As announced last week through GVTC website, the public sharing of the results on the hydrological study conducted in the Greater Virunga Landscape by team researchers from DRC, Uganda and Rwanda was organized at Gorilla Lake Kivu Hotel in Rubavu on the 22nd October 2015.
This study was conducted by three research institutions, namely Institute of Tropical Forest Conservation (ITFC) of Mbarara University in Uganda, Institute of Higher learning in Rwanda (INES) and Observatoire Volcanologique de Goma ( OVG) in DRC. GVTC sponsored that study through funds received from the Government of the Kingdom of the Netherlands for the implementation of the Strategic Plan which outlines the mission of this intergovernmental organization: sustainable conservation of the Greater Virunga Landscape Biodiversity for Long Term Socio-Economic Development through Strategic Transboundary Collaboration Management.
In this regard, two studies were conducted under the project “Environmental and livelihood security in the Greater Virunga Landscape enhanced through support to integrated water resource management, increased contribution of tourism to community development, mitigation of adverse oil and gas exploration impacts and transboundary collaboration”.
Participants invited for the public sharing of the research findings were stakeholders from the three countries: leaders of local and international organizations, public administration agents, and Protected Areas Authorities. A delegation of the Netherlands Embassy in Kigali led by Mr. Yan Vlaar, the 1st Secretary of the Netherlands Embassy in charge of Water Programs and Mr. Gaspard Ndagijimana, the Regional Adviser Land and Water, joined the meeting and participated to the debate.
The opening remarks were given by Mr. Telesphore Ngoga, Transboundary Conservation Analyst from RDB, who extended the warm greetings of Madame Belise Kariza, the new Chief Tourism Officer, and chairperson of the GVTC, who has not been able to come here herself due to other pressing assignment related to international collaboration.
The Executive Secretary of GVTC, Dr Georges Muamba Tshibasu, welcomed participants and expressed the GVTC gratitude to the Netherlands Government for the useful and helpful grunts it provided GVTC with to finance the studies in the Greater Virunga Landscape, to facilitate the water access for the local communities and improve their living conditions.
In his presentation, Mr. James Byamukama, the GVTC Programs Manager focused on the main objectives of the workshop consisting of presenting and sharing the study findings with various stakeholders for an adaptive management. He recalls also the main output of the workshop aimed at developing a way forward in the use and application of the study results.
The research team leaders presented the main findings of the studies by outlining the study areas, the methods used, the socioeconomic survey results, the soil erosion/flood risk areas (GIS models) results, water availability results and recommendations.

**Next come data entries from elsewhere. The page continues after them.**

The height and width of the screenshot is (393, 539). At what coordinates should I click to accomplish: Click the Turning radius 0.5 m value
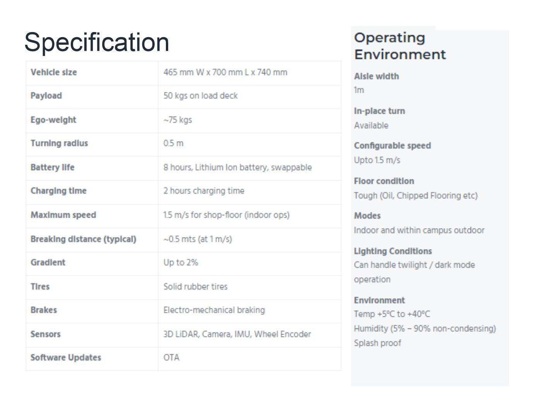pyautogui.click(x=173, y=144)
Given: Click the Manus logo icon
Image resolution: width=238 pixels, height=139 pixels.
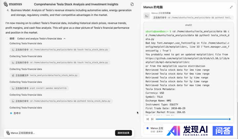Looking at the screenshot, I should pos(6,4).
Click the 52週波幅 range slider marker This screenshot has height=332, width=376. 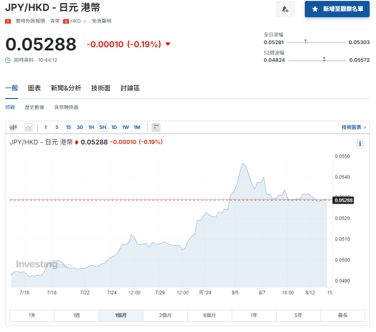point(324,59)
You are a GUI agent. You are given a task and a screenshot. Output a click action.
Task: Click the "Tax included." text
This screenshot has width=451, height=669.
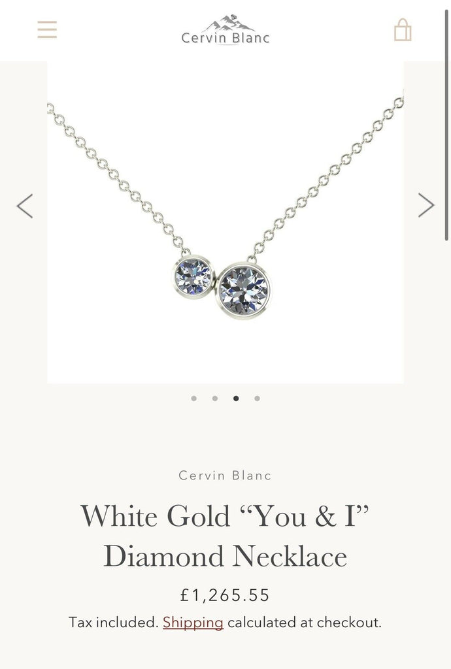(x=114, y=623)
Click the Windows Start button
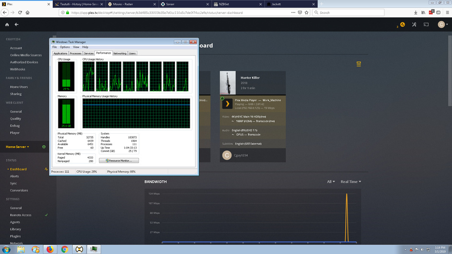452x254 pixels. [7, 249]
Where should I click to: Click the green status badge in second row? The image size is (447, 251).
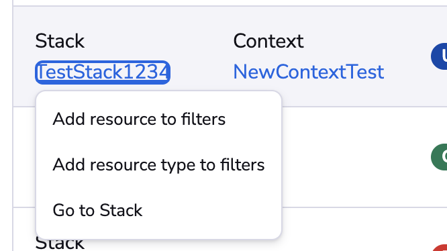click(x=440, y=157)
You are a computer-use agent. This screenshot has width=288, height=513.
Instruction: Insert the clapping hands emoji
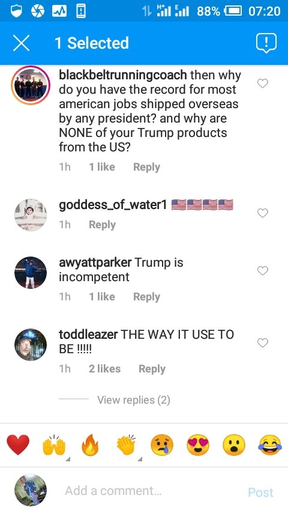(126, 445)
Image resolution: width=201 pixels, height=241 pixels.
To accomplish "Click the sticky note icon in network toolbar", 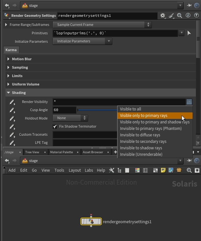I will (163, 170).
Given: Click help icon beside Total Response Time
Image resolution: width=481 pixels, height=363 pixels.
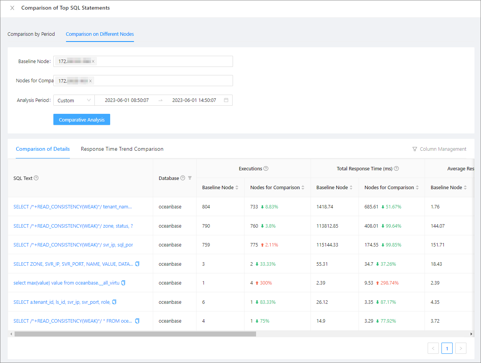Looking at the screenshot, I should [x=396, y=168].
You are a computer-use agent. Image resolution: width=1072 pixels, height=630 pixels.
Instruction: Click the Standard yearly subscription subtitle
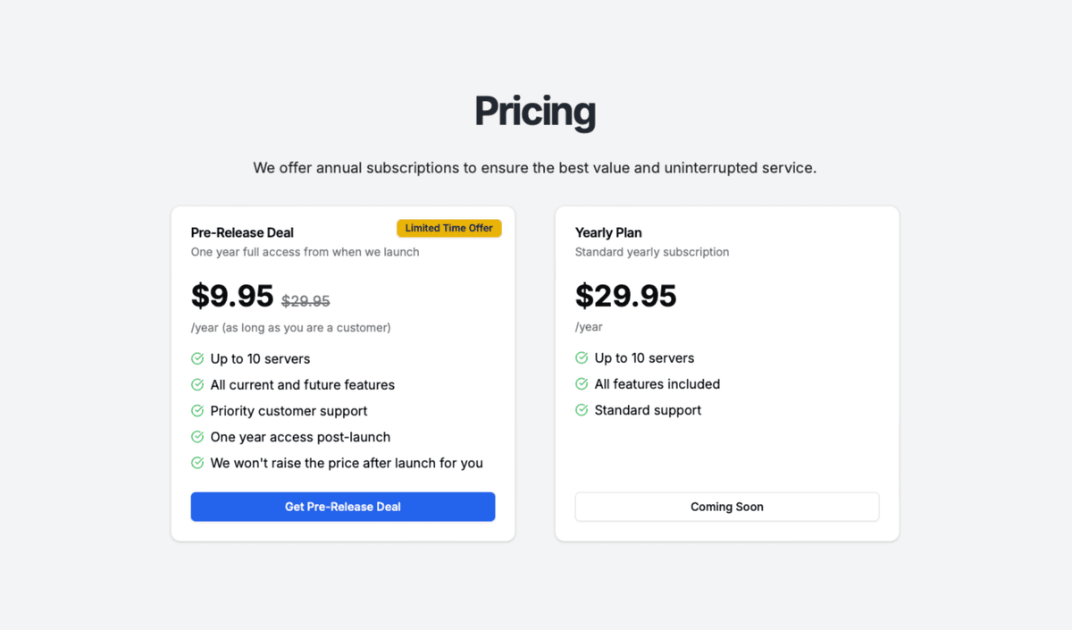652,252
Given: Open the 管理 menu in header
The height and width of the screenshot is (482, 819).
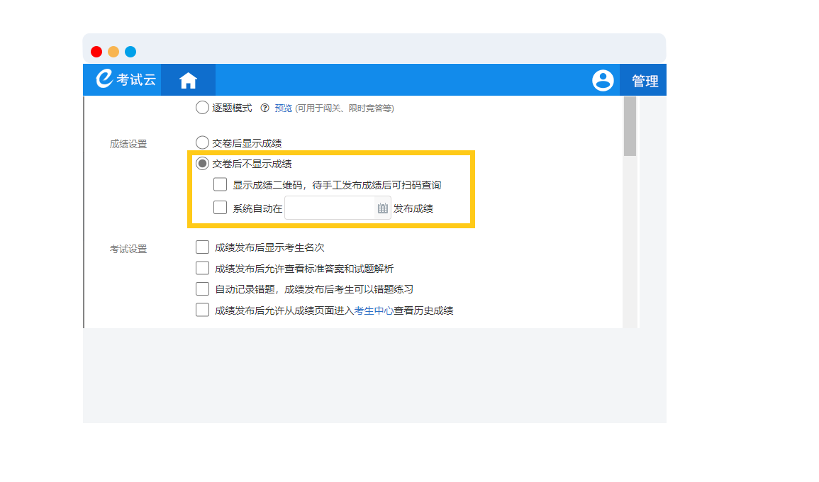Looking at the screenshot, I should [x=645, y=81].
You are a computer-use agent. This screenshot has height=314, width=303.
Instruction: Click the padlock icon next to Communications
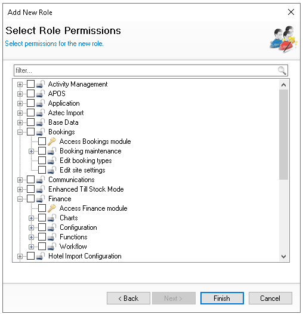tap(41, 180)
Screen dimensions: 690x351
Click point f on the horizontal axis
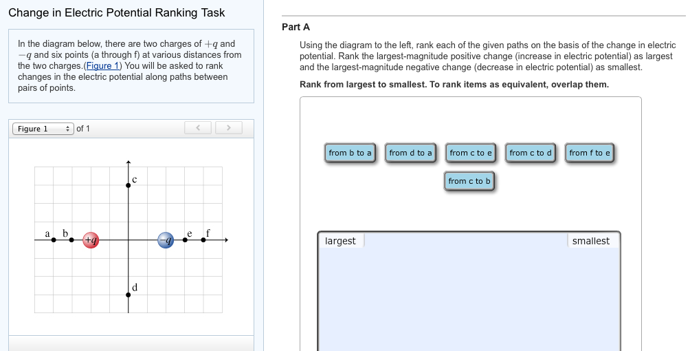pos(203,240)
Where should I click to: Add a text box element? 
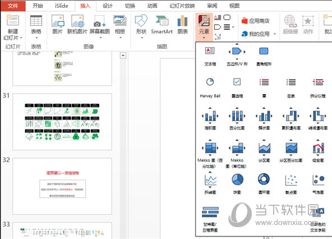210,56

Most of the study findings mentioned the negative impacts of water scarcity as one of the causes of lack of access to education since children are requested to go fetching water. Moreover, children and women are the main labor providers to fetch water for the households and because of that they are mostly affected by water scarcity in their communities.
At the end of the workshop, participants expressed their satisfaction, and Mr. Yan Vlaar recalled that the Netherlands Government will continue its financial support to GVTC for the implementation of water projects in the Greater Virunga Landscape. The 1st Secretary of the Netherlands Embassy urged stakeholders not to keep the study findings in the drawers but to make profit of them so that the living conditions of the communities may be improved.